When we talk about data security and national interest, the foremost thing which clicks us is the disclosure by Edward Snowden the former contractor/employee of CIA regarding the illegal activities related to cyber crime by National Security Agency of United States (hereinafter referred as NSA-US). Edward Snowden during his disclosure to "Washington" and The guardian" newspapers shared some heat images which were generated by the data mining tool namely "Boundless. Informant" used by the NSA -US for performing the intelligence extraction process from all around the world. Pakistan was second country from top whose intelligence (data) was compromised and 13.5 billion pieces of intelligence were stolen, hacked, un-authorisedly accessed and violation of privacy of information was performed by the NSA-US. When we talk about NSA-US, we can easily judge what sort of, information those 13.5 billion pieces of intelligence carried. Obviously they are all related to national security of Pakistan. Therefore in the given scenario, the PTA should have been held responsible for such high level of security lapse regarding our information system which is based on telecommunication system. Although the incident gave irreparable loss and Pakistan security was compromised however still it's never too late for the PTA to deploy the necessary technologies in action to avoid any such high level of data compromise in future. However we must acknowledge the legal status of PTA w.r.t. its powers and duties. This should not be treated as a controversy. However such autonomy also needs to be catered in such a manner that results could be drawn to monitor the authority performance. Among all the other duties of the PTA, the foremost duty of the PTA can be divided into following two things:
Telecommunication Infrastructure Security
Data Security and Content monitoring
Besides the above mentioned duties, all other duties are mostly of commercial nature. PTRA has emphasized the importance of National Security under section 54 of the PTRA 1996. Every aspect has been dealt detail to cover all the legal aspects pertaining to matters of national security. We should never forget that we live in a cyber environment and we need to know the rules and we need to equip ourselves with the tools of survival for this environment. Besides that the daily threat of terrorism which is faced by Pakistan also need the Authority to help the security forces to chalk out rules for drawing a soft and peaceful image of Pakistan on the world map.

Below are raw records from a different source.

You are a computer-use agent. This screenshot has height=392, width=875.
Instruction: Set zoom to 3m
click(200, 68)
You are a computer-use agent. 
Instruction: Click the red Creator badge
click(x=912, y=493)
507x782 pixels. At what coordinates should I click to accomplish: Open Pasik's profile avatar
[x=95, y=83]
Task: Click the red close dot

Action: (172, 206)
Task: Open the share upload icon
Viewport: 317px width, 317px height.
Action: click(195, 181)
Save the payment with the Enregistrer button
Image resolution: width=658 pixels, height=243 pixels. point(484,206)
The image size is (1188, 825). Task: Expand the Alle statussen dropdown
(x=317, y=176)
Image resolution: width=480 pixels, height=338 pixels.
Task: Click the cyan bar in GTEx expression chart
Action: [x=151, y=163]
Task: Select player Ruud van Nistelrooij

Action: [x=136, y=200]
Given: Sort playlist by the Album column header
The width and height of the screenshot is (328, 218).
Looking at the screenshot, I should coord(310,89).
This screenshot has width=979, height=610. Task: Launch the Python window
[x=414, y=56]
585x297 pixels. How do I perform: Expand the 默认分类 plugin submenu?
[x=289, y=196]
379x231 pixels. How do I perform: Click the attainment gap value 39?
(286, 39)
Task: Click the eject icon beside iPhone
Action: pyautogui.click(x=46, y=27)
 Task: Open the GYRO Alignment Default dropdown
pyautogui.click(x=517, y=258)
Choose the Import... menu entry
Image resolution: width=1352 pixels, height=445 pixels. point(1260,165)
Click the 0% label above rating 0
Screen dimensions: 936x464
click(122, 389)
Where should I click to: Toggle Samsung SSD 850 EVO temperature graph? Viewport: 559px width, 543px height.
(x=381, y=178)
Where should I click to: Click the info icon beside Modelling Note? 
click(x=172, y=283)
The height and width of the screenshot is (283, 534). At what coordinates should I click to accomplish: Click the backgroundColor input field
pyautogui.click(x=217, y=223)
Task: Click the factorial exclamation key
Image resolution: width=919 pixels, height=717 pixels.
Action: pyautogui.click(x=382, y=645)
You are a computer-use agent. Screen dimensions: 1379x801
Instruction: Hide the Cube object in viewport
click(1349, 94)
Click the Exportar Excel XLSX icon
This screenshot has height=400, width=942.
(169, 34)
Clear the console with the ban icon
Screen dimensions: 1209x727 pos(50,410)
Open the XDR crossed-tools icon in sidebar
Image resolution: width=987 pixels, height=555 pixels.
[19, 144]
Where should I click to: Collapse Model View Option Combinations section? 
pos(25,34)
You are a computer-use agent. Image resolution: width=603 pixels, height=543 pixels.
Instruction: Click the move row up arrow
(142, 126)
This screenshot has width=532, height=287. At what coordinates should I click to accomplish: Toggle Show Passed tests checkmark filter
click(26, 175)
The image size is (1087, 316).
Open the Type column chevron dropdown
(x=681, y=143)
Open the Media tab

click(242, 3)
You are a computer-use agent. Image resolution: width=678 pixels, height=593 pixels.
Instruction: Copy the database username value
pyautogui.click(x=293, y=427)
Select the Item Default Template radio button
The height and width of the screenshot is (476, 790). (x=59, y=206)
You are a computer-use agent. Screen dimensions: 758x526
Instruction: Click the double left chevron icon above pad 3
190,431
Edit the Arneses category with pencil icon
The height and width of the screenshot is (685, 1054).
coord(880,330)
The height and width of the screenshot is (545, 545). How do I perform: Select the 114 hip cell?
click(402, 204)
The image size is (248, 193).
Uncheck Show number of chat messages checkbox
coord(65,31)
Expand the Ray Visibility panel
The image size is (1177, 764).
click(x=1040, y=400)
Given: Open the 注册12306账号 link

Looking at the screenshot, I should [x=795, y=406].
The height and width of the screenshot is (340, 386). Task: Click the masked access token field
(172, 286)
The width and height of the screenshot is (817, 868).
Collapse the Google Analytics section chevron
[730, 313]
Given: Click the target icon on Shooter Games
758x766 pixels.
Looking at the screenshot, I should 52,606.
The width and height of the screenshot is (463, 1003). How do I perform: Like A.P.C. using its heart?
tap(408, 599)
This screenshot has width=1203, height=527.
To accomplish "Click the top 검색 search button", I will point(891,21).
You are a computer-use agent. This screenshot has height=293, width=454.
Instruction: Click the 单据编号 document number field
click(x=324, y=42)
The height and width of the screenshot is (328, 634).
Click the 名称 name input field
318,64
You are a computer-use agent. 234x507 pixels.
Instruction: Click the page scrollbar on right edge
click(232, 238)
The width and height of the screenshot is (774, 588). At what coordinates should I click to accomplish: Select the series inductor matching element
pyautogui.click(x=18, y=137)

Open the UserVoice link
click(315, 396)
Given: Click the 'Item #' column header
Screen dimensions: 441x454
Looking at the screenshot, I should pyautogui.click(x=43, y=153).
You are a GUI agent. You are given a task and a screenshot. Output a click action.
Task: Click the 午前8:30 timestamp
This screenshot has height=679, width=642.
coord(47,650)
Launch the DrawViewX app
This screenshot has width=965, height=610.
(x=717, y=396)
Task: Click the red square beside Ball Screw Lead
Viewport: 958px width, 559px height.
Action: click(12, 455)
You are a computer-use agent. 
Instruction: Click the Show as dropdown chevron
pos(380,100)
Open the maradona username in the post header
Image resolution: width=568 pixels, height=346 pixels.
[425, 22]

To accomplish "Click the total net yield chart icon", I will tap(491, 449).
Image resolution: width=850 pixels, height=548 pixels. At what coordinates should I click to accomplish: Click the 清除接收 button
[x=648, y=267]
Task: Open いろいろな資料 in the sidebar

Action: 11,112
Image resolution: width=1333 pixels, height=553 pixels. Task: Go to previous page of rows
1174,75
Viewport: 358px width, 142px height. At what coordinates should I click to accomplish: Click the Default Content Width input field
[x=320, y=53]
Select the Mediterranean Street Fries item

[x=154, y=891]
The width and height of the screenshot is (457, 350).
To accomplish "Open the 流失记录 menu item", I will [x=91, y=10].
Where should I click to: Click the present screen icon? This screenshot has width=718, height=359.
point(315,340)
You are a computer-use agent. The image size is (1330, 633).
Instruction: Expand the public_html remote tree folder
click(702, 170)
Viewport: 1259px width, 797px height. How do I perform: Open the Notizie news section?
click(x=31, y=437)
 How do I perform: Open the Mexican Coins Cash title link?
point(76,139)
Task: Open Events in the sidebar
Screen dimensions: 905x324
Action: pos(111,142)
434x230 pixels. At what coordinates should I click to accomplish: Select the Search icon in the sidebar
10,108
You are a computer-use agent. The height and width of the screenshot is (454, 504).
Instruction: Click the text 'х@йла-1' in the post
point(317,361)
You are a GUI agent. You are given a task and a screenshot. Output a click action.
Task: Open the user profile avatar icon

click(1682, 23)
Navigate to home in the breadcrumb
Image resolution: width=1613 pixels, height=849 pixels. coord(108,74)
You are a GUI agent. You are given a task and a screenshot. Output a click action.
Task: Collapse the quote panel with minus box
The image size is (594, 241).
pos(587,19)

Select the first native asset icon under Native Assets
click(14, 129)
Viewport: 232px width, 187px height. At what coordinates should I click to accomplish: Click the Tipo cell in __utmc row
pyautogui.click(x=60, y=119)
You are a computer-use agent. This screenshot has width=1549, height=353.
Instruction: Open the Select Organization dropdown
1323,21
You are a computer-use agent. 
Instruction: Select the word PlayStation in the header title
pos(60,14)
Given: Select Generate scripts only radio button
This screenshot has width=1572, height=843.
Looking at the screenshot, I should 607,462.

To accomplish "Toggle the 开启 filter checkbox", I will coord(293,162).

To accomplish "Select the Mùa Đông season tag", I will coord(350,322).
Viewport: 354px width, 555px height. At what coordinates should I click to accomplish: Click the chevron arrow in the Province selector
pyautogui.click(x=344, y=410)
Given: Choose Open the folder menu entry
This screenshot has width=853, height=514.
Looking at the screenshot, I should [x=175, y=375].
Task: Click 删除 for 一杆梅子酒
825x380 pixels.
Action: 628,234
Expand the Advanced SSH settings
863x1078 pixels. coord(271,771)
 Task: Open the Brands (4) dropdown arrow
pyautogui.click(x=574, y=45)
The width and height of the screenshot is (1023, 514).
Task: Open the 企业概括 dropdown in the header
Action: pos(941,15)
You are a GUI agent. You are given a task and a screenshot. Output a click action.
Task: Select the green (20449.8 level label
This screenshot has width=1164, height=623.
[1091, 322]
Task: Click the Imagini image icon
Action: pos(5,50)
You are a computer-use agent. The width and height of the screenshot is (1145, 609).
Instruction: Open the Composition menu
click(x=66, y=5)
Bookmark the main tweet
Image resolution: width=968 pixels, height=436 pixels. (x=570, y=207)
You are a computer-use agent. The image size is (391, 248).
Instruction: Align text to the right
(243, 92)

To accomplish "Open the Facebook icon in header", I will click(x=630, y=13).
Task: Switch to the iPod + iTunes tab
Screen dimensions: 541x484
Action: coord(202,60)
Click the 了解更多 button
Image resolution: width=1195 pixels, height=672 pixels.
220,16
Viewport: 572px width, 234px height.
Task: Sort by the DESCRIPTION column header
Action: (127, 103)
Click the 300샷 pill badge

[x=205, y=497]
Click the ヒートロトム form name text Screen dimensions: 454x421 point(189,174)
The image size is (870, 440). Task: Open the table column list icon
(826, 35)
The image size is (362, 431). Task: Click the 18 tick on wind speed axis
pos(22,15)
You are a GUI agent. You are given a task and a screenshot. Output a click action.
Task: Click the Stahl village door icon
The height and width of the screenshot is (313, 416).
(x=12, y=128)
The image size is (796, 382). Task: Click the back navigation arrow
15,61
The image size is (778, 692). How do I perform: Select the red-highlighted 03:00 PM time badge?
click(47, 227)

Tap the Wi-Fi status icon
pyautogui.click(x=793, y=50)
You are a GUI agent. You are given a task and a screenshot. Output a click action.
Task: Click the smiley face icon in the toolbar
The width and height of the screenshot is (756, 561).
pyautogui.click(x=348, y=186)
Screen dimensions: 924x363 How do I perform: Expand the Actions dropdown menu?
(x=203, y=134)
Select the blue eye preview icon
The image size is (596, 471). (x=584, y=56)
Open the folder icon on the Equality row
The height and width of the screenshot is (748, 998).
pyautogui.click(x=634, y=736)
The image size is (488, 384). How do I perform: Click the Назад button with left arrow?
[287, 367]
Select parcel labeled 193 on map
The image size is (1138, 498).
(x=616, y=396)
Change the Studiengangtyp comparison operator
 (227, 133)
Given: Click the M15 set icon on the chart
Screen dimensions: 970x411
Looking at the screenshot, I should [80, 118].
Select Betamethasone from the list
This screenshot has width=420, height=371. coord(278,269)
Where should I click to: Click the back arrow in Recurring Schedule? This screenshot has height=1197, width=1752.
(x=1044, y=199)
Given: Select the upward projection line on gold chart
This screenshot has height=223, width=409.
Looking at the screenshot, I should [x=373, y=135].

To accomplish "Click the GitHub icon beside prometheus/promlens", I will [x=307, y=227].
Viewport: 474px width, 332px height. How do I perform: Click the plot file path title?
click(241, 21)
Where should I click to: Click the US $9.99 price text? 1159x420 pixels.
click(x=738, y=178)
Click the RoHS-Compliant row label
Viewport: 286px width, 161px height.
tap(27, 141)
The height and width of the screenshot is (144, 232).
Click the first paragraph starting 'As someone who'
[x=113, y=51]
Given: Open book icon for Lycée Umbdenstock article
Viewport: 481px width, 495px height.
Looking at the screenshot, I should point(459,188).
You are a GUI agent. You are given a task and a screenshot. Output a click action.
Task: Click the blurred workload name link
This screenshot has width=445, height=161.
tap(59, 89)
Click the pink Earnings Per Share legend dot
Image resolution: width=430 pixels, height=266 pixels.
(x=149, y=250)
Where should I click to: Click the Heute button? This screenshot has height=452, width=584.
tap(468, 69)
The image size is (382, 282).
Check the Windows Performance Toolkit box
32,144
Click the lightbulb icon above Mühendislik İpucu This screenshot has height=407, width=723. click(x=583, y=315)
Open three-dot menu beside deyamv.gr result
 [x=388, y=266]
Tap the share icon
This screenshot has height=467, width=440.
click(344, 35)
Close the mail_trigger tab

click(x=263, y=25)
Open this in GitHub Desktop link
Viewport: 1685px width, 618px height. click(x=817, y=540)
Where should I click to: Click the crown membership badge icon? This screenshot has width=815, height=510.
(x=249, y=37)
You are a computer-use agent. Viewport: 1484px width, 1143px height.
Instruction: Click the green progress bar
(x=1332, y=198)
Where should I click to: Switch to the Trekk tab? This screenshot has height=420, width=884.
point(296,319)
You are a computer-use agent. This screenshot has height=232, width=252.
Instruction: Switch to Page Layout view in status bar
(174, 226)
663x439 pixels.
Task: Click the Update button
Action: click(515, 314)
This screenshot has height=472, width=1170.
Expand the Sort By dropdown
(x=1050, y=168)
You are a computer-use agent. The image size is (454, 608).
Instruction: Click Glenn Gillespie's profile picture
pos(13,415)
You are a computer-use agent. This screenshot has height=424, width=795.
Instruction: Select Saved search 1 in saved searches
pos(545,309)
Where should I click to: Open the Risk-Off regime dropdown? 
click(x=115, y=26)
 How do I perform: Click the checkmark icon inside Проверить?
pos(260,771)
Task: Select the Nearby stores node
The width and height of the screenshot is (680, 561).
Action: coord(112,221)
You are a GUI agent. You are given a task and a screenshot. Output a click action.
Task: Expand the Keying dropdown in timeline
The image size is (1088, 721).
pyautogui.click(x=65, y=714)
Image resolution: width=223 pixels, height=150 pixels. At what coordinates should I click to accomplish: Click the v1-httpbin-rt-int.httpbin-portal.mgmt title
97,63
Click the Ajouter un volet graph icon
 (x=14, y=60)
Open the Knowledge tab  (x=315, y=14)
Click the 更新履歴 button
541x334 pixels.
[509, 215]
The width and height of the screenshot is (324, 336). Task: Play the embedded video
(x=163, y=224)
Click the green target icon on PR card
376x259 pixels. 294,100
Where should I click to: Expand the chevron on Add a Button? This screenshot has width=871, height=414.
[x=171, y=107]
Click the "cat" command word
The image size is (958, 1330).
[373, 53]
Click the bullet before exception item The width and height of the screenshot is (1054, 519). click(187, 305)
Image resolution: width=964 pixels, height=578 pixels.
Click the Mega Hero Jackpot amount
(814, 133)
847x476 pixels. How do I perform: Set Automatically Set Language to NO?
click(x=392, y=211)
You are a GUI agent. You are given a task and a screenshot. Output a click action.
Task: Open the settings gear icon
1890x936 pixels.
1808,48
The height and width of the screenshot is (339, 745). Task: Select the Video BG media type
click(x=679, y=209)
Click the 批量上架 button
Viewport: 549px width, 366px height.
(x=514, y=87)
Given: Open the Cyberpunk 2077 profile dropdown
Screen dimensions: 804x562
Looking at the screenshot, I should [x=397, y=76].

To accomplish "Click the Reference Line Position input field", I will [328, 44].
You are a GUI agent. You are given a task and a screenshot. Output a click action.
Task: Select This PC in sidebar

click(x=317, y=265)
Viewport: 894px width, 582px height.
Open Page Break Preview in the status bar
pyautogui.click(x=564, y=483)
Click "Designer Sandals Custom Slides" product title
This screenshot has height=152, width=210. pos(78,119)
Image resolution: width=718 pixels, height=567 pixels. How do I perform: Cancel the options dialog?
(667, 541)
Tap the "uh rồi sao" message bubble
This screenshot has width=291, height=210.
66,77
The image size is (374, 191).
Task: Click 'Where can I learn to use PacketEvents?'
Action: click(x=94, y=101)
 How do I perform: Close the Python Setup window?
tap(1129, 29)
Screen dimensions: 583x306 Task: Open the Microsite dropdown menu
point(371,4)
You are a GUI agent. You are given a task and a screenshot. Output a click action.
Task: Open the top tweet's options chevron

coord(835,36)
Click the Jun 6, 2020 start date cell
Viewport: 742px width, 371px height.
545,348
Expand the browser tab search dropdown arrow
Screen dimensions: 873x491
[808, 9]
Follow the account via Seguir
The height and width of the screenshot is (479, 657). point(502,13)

Pakistan Telecommunication Authority is sole authority as per law, however if for the sake of arguments, we omit this part then the question is who is the sole authority to decide the matters related to cyber security of Pakistan. The answer is that we don't have any official Authority or department to fight such a big threat besides PTA. I would like to refer towards recent news related to Nigeria in which Army Chief of Nigeria said that Nigerian Military is developing a Cyber Warrior to counter terrorists who have migrated to social media spaces for propaganda to undermine the service and its leadership.
Although we are not in a race with any other country but we are facing highest level of threats from around the world from state and non state actors. I would like to conclude with the finding that PTA should not be made part of criticism for exercising powers given by legislators but should be considered as a blessing in disguise to look after cyber security of national security unless we chalk out a new national plan for cyber security.